## WORK TASK
Could you filter the records below down to the lines that include the word "agent"?

──────── DATA FOR THIS TASK ────────

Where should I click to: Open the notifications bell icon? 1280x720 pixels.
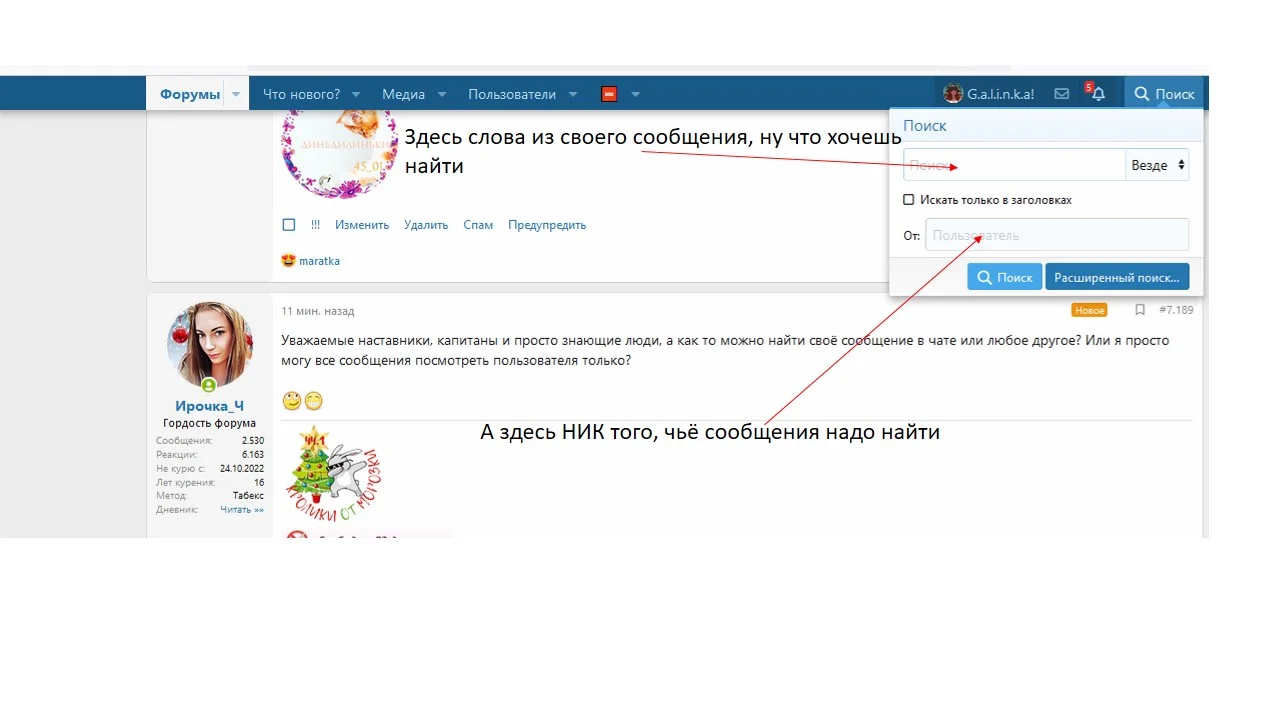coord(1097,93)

────────
──────── DATA FOR THIS TASK ────────

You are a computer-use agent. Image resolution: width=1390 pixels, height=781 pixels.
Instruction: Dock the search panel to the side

────────
──────── DATA FOR THIS TASK ────────

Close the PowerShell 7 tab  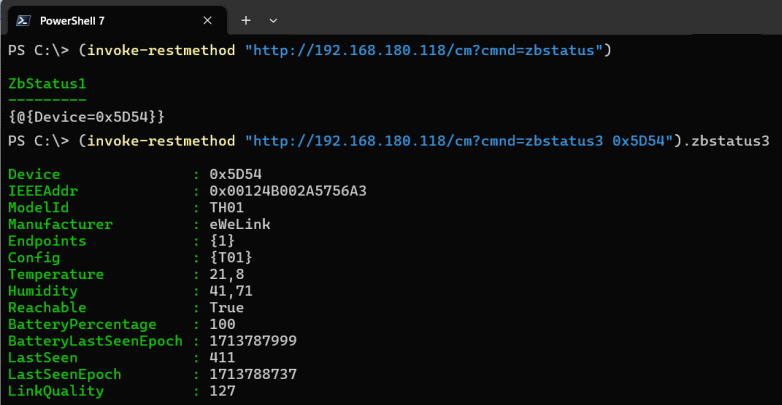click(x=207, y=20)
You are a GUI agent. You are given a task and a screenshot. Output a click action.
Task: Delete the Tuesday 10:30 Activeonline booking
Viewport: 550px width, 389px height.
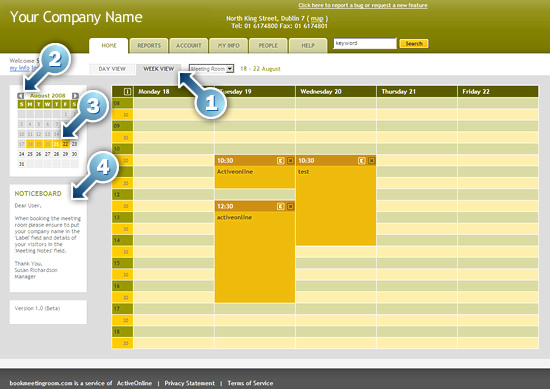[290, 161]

────────

## RESPONSE AREA
You are a computer-use agent. Image resolution: width=1390 pixels, height=781 pixels.
You are a GUI agent. You are given a task and a screenshot. Output a click action.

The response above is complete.